[START TEXT SECTION]

A number of us run across a variety of errors because of a system wide setting that specifies the number of files that the system can monitor in a directory. My understanding is that some tools like to be notified when a file has been accessed, edited, deleted, etc. For instance, WebStorm needs this information to our update our view of our source, as does Jest when it is checking for updates to our tests. The kind of events these tools to monitor can be tracked by following an event called inotify. We can set the number of files that inotify is able to monitor. By default, the number of such files is around 5,000. Our node_modules directories, however, can become huge, and we need to raise the number. Below I describe how that is done.

Simple Fix

Problems with inotify file watch cap often cause ENOSPC errors when we are testing, and cause a message like the following to appear in WebStorm: "External file changes sync may be slow: The current inotify(7) watch limit is too low".

[END TEXT SECTION]

# PROBLEM TO WORK ON
For the text on the inotify watch limit, decide whether each statement agrees with it, answering yes or no and quoting the deciding words: (a) By default, inotify can monitor around 5,000 files; (b) node_modules directories tend to stay small; (c) a low watch cap often causes ENOSPC errors during testing. The data that comes after this text has nothing to do with what is asked here.

[START PROVIDED INFORMATION]

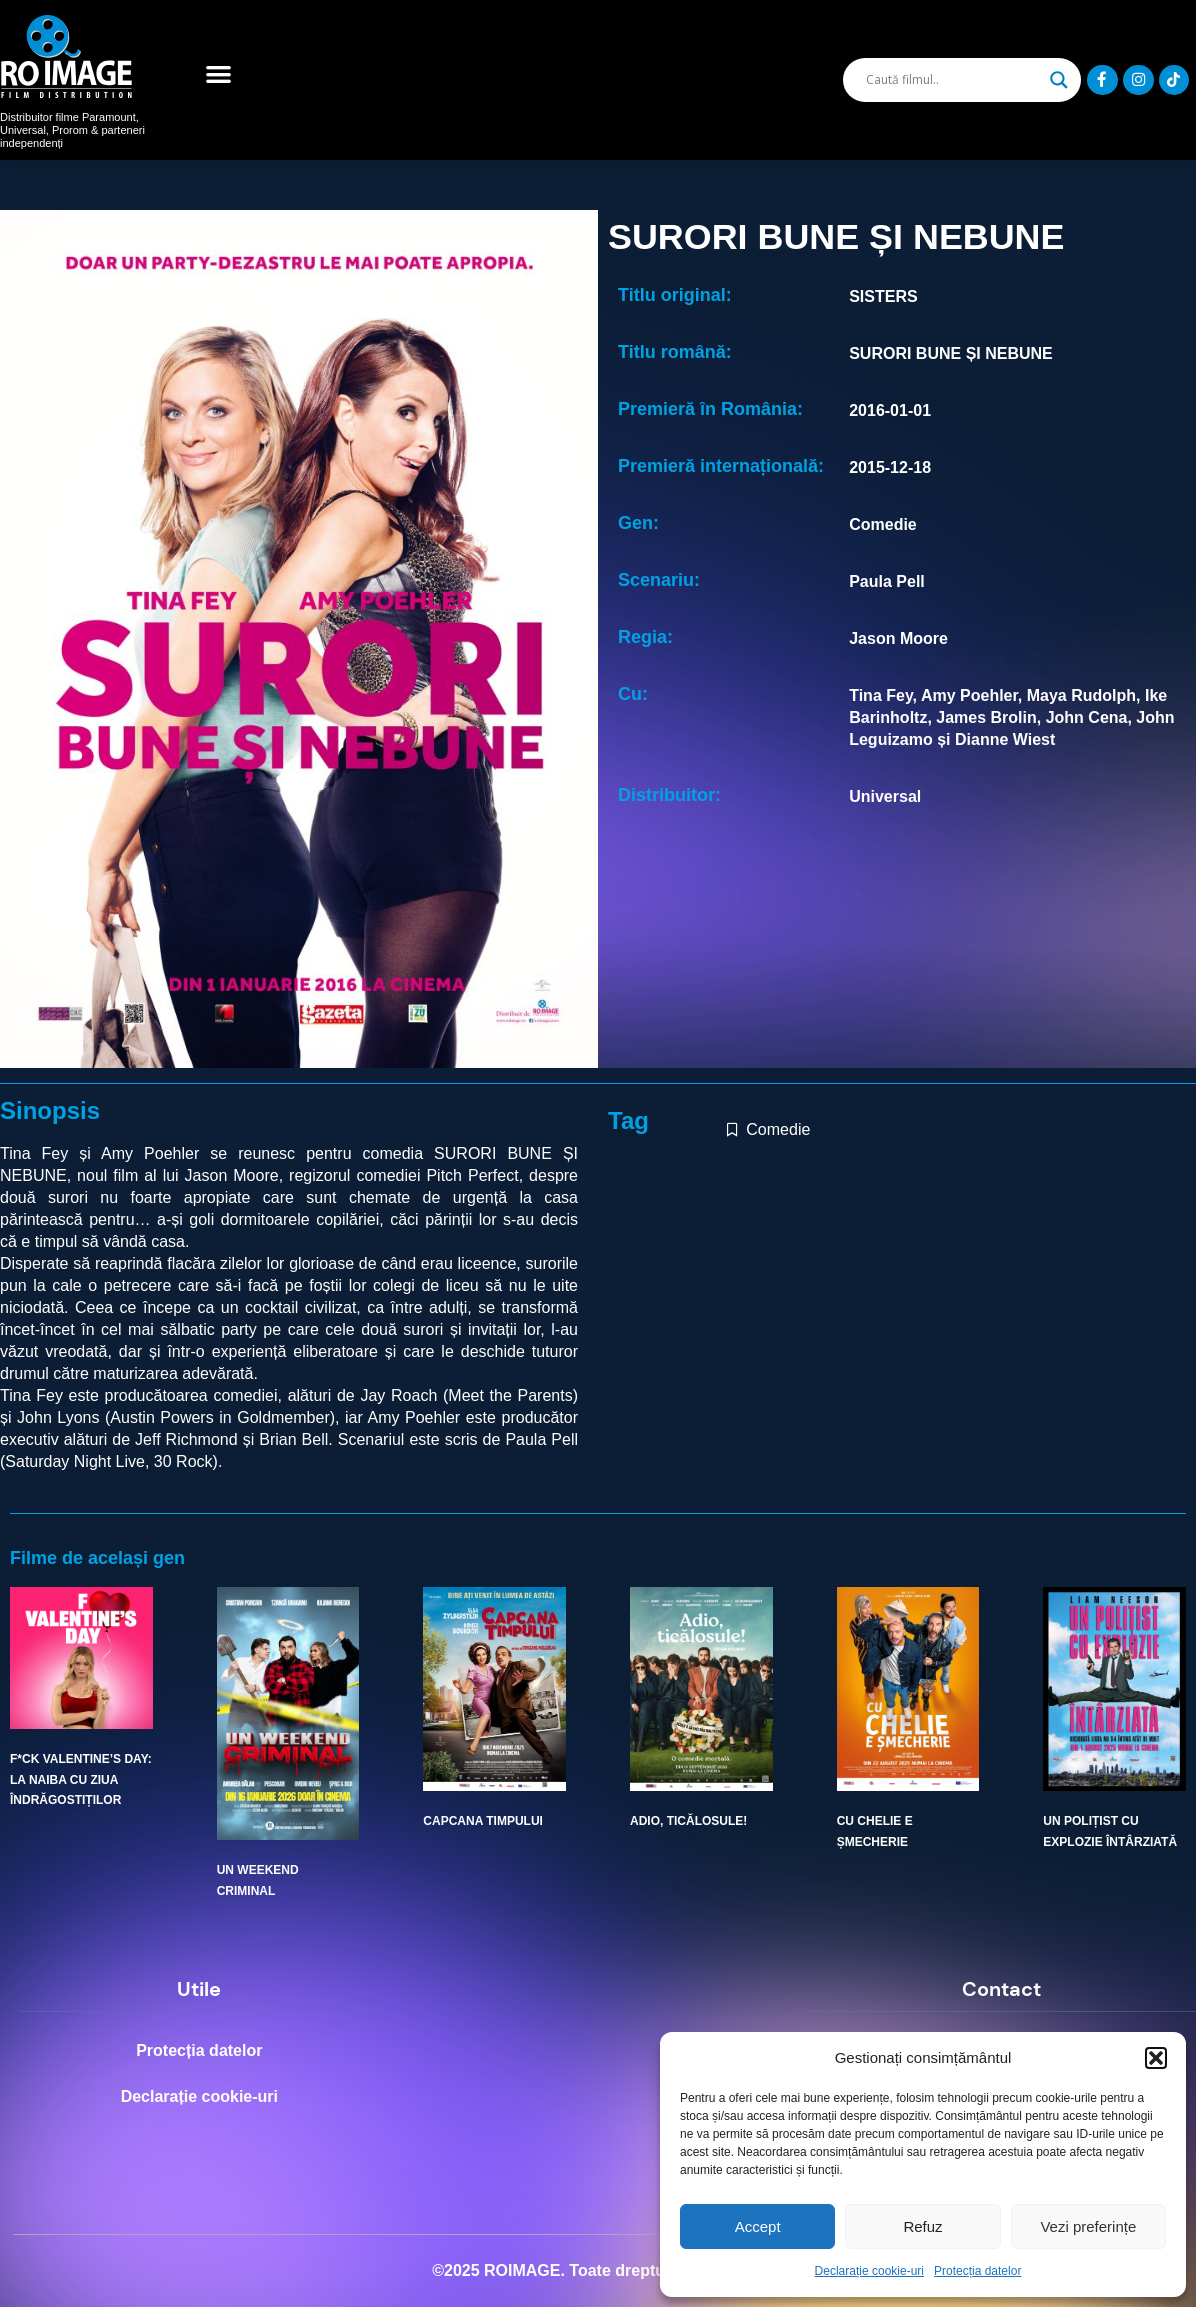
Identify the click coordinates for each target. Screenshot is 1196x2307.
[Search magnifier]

[END PROVIDED INFORMATION]
[START PROVIDED INFORMATION]

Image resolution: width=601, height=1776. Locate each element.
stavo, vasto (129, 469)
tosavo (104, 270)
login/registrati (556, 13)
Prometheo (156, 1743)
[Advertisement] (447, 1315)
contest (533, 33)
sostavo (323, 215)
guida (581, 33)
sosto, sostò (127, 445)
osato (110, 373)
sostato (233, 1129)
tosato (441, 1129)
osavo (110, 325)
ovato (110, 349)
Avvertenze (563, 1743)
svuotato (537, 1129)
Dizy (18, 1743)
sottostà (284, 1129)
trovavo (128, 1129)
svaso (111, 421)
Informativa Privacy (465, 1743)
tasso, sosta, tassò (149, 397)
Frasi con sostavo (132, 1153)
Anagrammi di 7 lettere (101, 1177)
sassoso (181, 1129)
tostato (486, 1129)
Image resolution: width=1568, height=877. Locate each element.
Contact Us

[END PROVIDED INFORMATION]
[START PROVIDED INFORMATION]

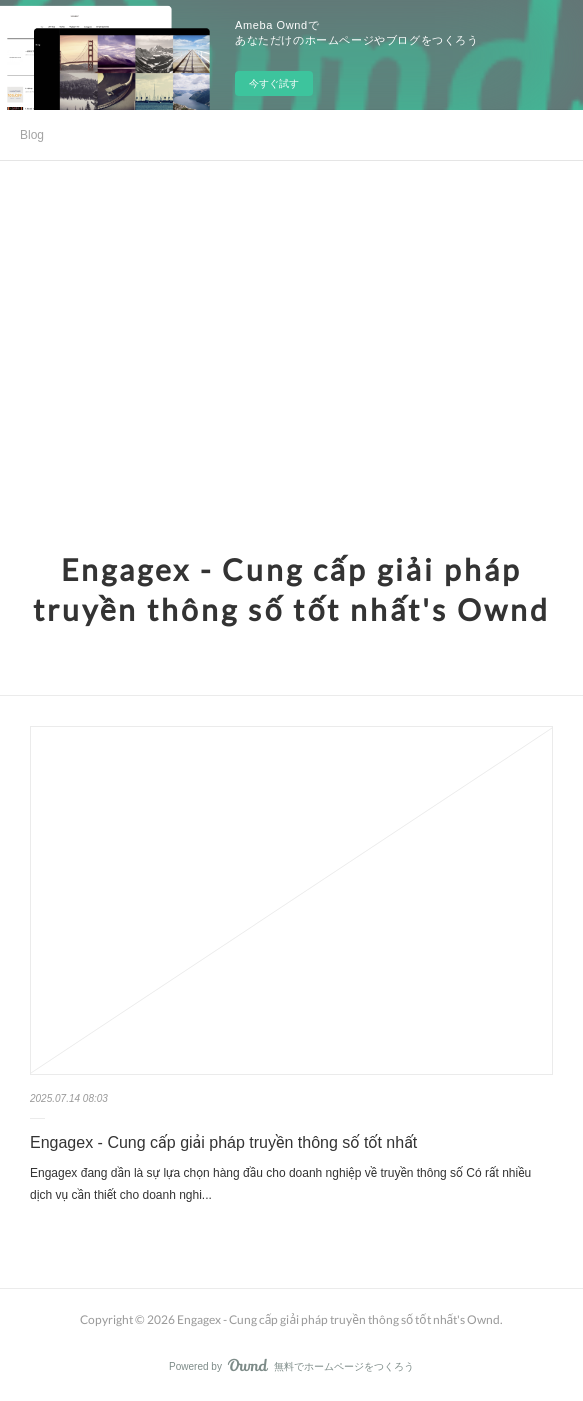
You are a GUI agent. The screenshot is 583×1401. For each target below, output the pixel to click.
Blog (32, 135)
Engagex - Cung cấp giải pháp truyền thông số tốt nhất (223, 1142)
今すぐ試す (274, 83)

[END PROVIDED INFORMATION]

# SOLUTION FOR THIS PROBLEM
(a) Yes: "By default, the number of such files is around 5,000."
(b) No: "Our node_modules directories, however, can become huge"
(c) Yes: "Problems with inotify file watch cap often cause ENOSPC errors when we are testing"